Tuesday 30 June 2015

Louisiana: John White Wants to Keep His Job; Dem Candidate; “No Way”

In an interview, John White made it clear that he wants to keep his $275,000 job as state superintendent in Louisiana. Bobby Jindal pushed the state board to hire him after his brief stint as superintendent of the Néw Orleans Recovery School Diistrict. White loyally implemented Jindal’s agenda of vouchers, charters, for-profit schools, and attacks on teachers’ due process, as well as test-based evaluation. But then Jindal and White locked horns over Common Core. Jindal wanted out, White didn’t. (White’s only school experience is TFA. Also he attended the unaccredited Broad Superintendents’ Academy.)

Now one of the leading candidates for governor has said White has to go. Open the statement for links.

John Bel Edwards issued the following statement;

FOR IMMEDIATE RELEASE
Contact: media@johnbelforlouisiana.com; 225-435-9808
Edwards: John White Will Never Be Superintendent On My Watch

BATON ROUGE, La. – State Representative and candidate for governor John Bel Edwards (D-Amite) responded to news that State Superintendent John White wishes to remain in his current position under the next governor’s administration.
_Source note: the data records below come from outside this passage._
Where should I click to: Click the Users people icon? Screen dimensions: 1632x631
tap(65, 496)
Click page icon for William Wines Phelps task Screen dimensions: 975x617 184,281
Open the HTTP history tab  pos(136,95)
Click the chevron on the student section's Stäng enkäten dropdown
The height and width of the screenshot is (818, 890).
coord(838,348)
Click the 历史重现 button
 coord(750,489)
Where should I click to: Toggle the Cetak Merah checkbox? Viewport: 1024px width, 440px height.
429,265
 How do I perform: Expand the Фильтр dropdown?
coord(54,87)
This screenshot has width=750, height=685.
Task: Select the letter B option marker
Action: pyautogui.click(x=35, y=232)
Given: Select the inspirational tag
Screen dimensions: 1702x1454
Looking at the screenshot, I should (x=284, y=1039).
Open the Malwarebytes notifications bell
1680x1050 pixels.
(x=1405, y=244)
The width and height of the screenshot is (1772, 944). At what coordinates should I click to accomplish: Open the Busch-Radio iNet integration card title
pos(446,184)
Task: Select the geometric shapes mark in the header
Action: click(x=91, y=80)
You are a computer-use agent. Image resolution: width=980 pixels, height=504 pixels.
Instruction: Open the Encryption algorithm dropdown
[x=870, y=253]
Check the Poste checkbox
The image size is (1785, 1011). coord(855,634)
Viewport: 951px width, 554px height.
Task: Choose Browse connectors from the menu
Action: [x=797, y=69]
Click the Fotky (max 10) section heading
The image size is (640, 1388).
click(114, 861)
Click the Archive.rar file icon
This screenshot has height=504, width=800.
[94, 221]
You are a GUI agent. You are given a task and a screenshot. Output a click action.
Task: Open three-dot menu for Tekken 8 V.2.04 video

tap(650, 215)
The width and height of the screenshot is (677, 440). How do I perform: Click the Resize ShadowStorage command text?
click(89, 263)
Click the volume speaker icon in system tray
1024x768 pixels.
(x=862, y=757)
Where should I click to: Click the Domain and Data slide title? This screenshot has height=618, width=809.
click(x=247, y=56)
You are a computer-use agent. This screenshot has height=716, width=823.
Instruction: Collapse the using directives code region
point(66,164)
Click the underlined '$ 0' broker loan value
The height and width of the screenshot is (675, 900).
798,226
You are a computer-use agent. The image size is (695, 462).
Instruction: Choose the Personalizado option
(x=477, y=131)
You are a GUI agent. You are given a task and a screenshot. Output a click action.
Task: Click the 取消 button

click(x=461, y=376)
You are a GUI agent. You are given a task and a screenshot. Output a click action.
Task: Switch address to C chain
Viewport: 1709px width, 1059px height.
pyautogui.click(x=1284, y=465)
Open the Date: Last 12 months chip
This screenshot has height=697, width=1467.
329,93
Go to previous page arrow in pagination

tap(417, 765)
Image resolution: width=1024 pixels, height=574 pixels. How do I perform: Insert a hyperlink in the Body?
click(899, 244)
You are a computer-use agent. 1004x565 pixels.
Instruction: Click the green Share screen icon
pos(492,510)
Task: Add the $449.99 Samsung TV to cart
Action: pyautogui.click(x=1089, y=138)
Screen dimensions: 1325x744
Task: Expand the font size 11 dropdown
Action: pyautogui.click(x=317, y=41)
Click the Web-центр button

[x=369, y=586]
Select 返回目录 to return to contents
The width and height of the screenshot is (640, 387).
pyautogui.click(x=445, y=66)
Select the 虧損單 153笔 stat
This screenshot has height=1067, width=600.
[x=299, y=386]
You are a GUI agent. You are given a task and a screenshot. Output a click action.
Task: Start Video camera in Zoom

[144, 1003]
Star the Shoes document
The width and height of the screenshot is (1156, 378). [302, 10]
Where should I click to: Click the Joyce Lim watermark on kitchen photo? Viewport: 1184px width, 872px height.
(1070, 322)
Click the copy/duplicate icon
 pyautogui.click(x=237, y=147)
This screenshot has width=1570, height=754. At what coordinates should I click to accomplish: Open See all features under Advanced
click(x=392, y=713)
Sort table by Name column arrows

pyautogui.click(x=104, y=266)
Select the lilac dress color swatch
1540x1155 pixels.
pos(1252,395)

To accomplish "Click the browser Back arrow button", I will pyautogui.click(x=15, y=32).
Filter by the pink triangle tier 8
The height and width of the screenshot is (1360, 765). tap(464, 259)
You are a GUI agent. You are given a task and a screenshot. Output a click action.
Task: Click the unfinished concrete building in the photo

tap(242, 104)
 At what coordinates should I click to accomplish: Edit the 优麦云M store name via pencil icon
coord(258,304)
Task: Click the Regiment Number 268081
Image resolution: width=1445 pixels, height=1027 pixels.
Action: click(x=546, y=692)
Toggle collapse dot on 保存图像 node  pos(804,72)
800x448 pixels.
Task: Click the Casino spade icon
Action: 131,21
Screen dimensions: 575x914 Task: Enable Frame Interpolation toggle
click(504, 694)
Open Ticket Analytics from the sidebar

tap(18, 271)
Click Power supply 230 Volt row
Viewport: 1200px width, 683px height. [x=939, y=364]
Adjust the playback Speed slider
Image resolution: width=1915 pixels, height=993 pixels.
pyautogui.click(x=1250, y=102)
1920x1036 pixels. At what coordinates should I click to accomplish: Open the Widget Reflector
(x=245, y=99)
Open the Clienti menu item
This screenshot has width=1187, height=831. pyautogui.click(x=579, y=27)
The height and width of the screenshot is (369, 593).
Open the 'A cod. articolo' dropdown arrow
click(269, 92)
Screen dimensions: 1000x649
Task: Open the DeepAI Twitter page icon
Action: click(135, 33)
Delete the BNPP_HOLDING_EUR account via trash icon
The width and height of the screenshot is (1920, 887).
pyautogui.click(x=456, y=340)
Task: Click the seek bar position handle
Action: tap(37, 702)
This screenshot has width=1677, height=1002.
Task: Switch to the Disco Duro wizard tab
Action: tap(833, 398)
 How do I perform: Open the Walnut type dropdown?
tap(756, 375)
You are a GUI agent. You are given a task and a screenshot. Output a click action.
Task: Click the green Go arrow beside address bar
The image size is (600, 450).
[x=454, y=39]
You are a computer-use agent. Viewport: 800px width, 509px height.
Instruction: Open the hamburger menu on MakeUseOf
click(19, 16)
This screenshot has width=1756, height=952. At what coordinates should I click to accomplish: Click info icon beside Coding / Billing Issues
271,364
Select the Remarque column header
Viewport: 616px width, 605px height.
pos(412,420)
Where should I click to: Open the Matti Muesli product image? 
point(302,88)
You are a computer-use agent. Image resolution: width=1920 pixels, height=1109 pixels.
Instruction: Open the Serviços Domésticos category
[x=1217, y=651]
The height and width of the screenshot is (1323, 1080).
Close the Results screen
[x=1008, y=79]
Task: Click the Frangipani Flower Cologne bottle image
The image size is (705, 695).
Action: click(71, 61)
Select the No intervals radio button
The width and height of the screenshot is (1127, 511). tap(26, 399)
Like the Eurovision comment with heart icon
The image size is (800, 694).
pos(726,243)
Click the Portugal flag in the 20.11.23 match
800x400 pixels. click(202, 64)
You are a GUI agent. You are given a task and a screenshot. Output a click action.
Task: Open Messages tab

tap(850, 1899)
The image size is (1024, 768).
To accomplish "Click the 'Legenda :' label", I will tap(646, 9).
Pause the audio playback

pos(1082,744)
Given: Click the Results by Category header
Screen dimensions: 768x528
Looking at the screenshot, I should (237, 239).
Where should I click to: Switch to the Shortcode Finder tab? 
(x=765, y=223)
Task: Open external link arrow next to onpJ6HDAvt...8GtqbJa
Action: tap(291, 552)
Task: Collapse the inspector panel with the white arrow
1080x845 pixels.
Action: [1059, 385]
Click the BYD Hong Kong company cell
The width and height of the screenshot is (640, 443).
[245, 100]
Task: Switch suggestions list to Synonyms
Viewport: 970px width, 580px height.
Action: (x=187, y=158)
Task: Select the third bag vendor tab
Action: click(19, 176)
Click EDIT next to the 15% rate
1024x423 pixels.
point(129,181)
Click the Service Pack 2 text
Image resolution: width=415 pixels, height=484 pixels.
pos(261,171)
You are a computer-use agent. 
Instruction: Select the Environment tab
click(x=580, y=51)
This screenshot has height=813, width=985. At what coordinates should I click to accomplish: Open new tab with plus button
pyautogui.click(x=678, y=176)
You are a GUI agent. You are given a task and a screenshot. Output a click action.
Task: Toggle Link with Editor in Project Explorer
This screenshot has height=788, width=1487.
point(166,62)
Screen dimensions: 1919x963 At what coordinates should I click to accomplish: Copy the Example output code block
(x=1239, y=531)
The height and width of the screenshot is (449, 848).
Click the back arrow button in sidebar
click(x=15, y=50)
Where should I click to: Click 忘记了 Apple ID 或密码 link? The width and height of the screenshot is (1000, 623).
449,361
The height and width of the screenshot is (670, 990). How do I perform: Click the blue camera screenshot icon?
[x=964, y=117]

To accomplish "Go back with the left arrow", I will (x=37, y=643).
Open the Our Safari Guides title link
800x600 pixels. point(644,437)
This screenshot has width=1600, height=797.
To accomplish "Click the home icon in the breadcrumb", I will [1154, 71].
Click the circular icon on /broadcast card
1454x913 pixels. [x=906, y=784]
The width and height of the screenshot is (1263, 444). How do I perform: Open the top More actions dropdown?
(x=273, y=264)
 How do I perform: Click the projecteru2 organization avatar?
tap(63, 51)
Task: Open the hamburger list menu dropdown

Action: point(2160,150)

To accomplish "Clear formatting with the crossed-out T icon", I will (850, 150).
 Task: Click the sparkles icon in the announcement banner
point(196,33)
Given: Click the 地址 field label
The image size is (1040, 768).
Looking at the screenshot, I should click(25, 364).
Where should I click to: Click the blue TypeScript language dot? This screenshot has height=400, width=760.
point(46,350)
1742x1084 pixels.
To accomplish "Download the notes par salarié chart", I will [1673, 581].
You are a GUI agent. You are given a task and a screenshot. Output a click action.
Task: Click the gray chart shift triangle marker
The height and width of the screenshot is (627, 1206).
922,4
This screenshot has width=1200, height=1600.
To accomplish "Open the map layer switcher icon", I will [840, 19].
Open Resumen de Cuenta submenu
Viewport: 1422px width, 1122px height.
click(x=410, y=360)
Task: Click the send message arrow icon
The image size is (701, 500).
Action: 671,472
“I have no intention of allowing John White, who isn’t qualified to be a middle school principal, to remain as Superintendent when I am governor,” Edwards said. “We have so many highly qualified candidates right here in Louisiana that we don’t need to go looking in New York City for our next head of K-12 education.”

White’s tenure as State Superintendent has been frought with controversy and accusations of wrongdoing. In 2012, White was embroiled in scandal after emails revealed political motives behind his fight to ensure that expanded school vouchers were approved by the Louisiana Legislature. Thanks to testimony by Rep. John Bel Edwards, the Louisiana Supreme Court later found the voucher scheme to be unconstitutional, because it did, as White denied, illegally divert funding designated for local city and parish public schools. Later, voucher schools approved under White’s watch were shown to lack a requisite number of teachers, lunch rooms, and other resources common to any proper school. In 2013, he was accused of having purposefully inflated letter grades for certain schools. For at least three years, White knew about inequities in special education funding which violated directives in the La. Constitution, but declined to take action to correct the problem even after the Legislature urged and requested that he do so in 2014. Under White’s watch per pupil funding for public k-12 schools was frozen despite many new unfunded mandates. During the same time period the per pupil amount paid to private schools through the state voucher program increased each year.

Citing these controversies Edwards said,”We need genuine leadership at the helm of the Louisiana Department of Education. We will have that when we elect a genuine leader as governor.”

White’s only formal training in educational administration was earned during six weekend trainings at the Eli Broad Superintendent’s Academy, meant to be an introduction to issues facing Superintendents at the local level.